Problemas para resolver
1. Segundo o trecho sobre Jeet Kune Do, o que significa, em última análise, o conhecimento nas artes marciais?
2. Reproduza fielmente a passagem do trecho sobre Jeet Kune Do que vai de "autoconhecimento. Enquanto eu" até "particular.".

Trecho do texto
........

Não existem padrões pré-arranjados ou “katas” no ensino de Jeet Kune
Do. Nem são eles necessários.
Considere a sutil diferença entre ter uma forma e ter não forma. A
primeira é ignorância; a segunda é transcendência.
Por meio da sensibilidade instintiva, cada um nós conhece nossas próprias
maneiras mais eficientes e dinâmicas de conseguir alavancas eficazes, equilíbrio
em movimento, uso econômico de energia etc.
Padrões, técnicas ou formas tocam somente a orla da compreensão
genuína. O âmago da compreensão encontra-se na mente individual e até isto ser
tocado, tudo é incerto e superficial.
Verdade não pode ser percebida até compreendermos a nós mesmo e aos
nossos potenciais completamente. Apesar de tudo, conhecimento nas artes
marciais, em última analise, significa autoconhecimento.
“Neste ponto, você deve se perguntar:” Como eu ganho este conhecimento?”Isso
você terá de descobrir por si mesmo”. Você deve aceitar o fato de que não
existe ajuda e sim autoajuda. Pela mesma razão, não posso dizer a você como “ganhar”
autoconhecimento. Enquanto eu posso dizer a você o que não fazer, não posso
dizer a você o que deveria fazer, porque eu estaria confinando você a uma abordagem
particular.
Fórmulas podem inibir a liberdade, prescrições ditadas externamente
somente silenciam a criatividade e garantem a mediocridade. Tenha em mente que
a liberdade que provém do autoconhecimento não pode ser adquirida através da
estrita aderência de uma fórmula. Não nos “tornamos” subitamente livres; nós
somos livres.
Conhecimento, definitivamente, não é mera imitação, nem a capacidade de
acumular e regurgitar experiências fixadas. Conhecimento é um processo
constante de descoberta, um processo sem fim. Em Jeet Kune Do, nós não
começamos por acumulação, mas por descobrir a causa da nossa ignorância, uma
descoberta que envolve processos mutantes.
Infelizmente, a maioria dos estudantes, nas artes marciais, é
conformista. Em vez de o conhecimento depender deles mesmos, para se expressar,
eles cegamente seguem seus instrutores, não mais se sentindo sozinhos e
encontrando a segurança na imitação em massa. O produto desta imitação é uma
mente dependente. Investigação independente que é essencial para a compreensão
genuína é sacrificada.

........

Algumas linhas
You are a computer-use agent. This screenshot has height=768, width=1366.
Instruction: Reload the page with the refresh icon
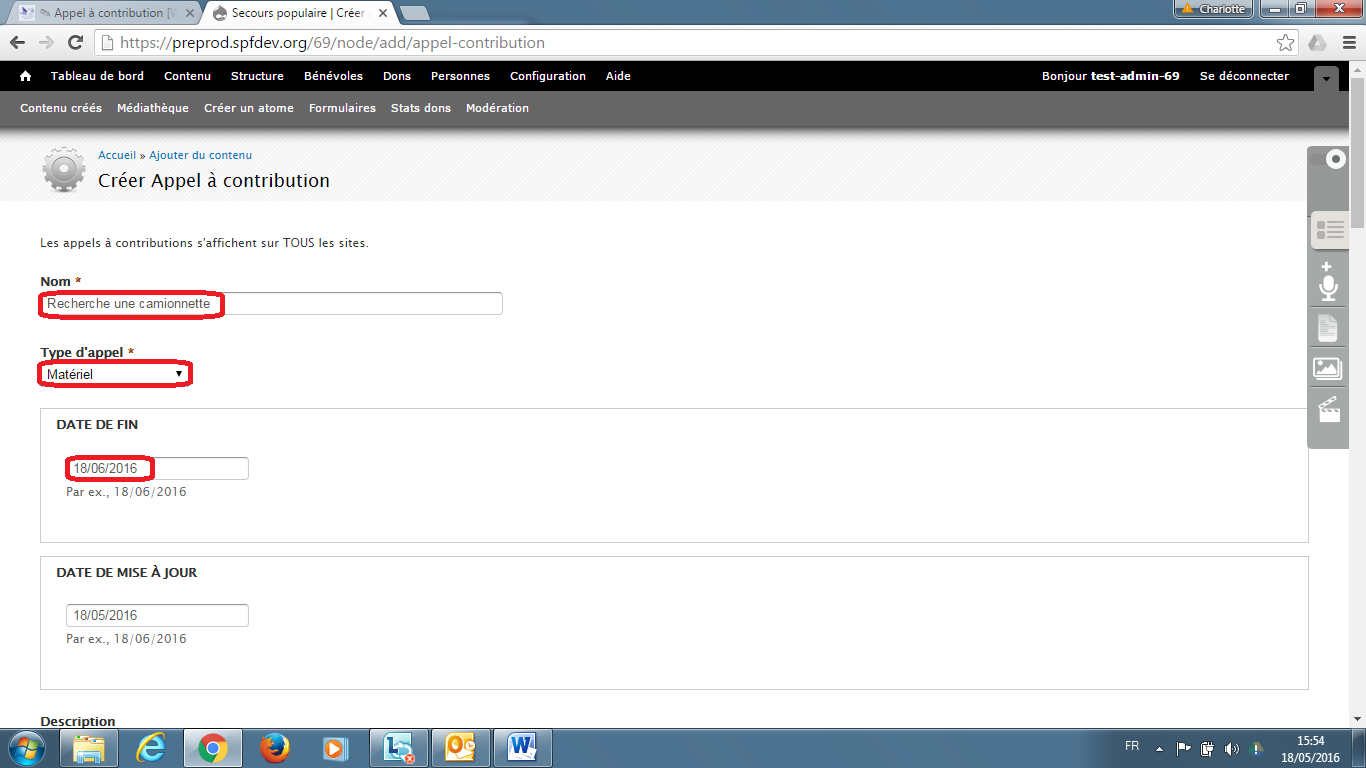pos(75,43)
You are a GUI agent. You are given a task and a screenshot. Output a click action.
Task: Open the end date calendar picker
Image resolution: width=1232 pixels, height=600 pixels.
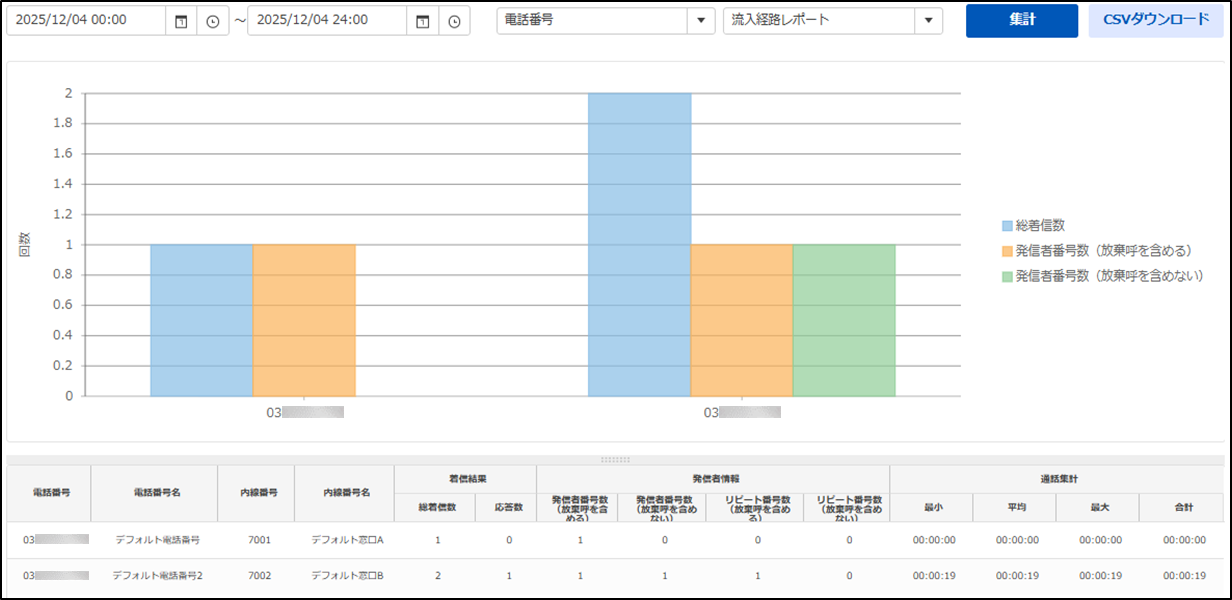[x=422, y=21]
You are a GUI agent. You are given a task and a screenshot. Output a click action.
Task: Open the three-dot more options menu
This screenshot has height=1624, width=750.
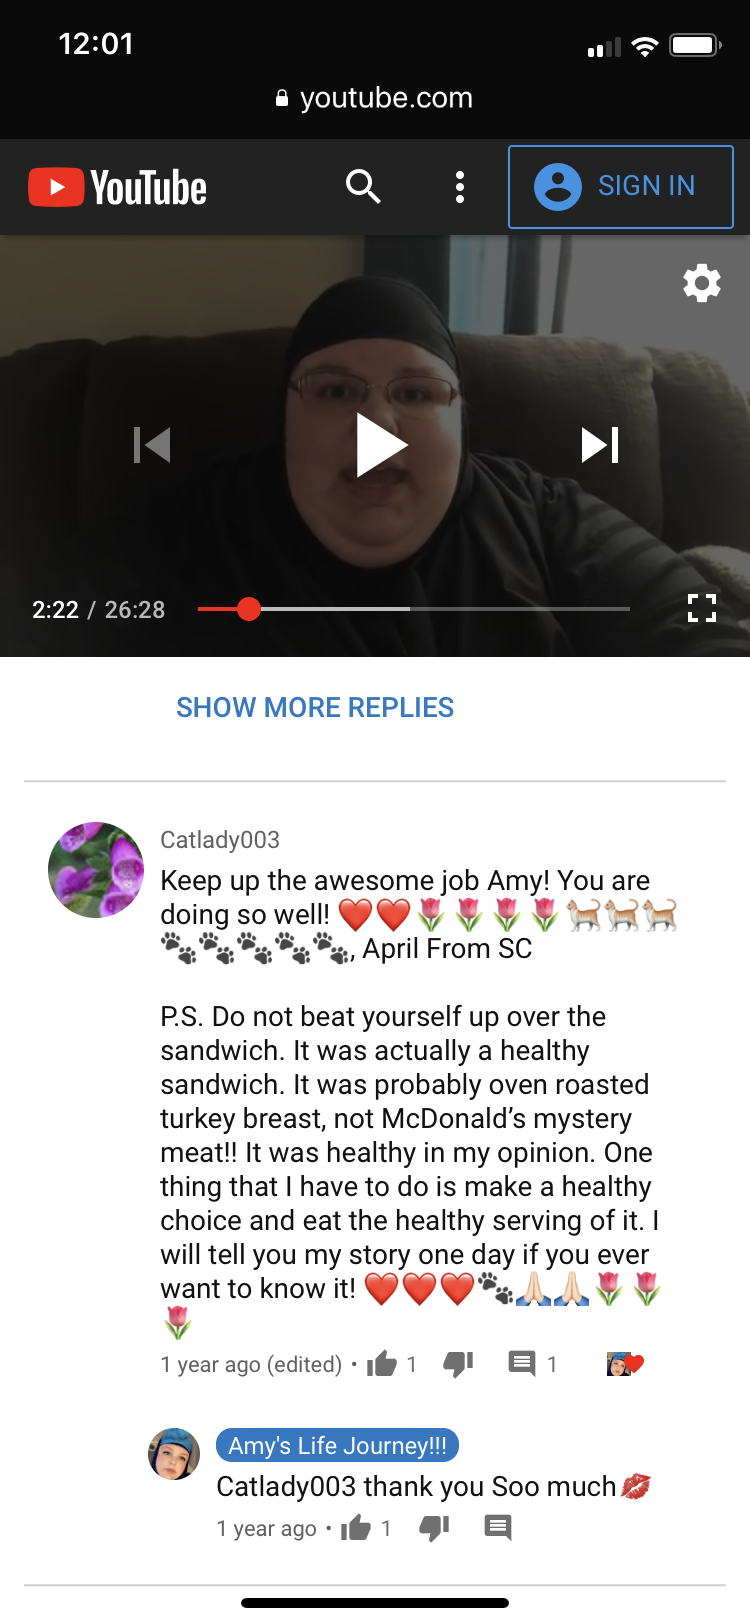point(460,187)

........

Respostas em ordem
1. Significa autoconhecimento.

2.
autoconhecimento. Enquanto eu posso dizer a você o que não fazer, não posso
dizer a você o que deveria fazer, porque eu estaria confinando você a uma abordagem
particular.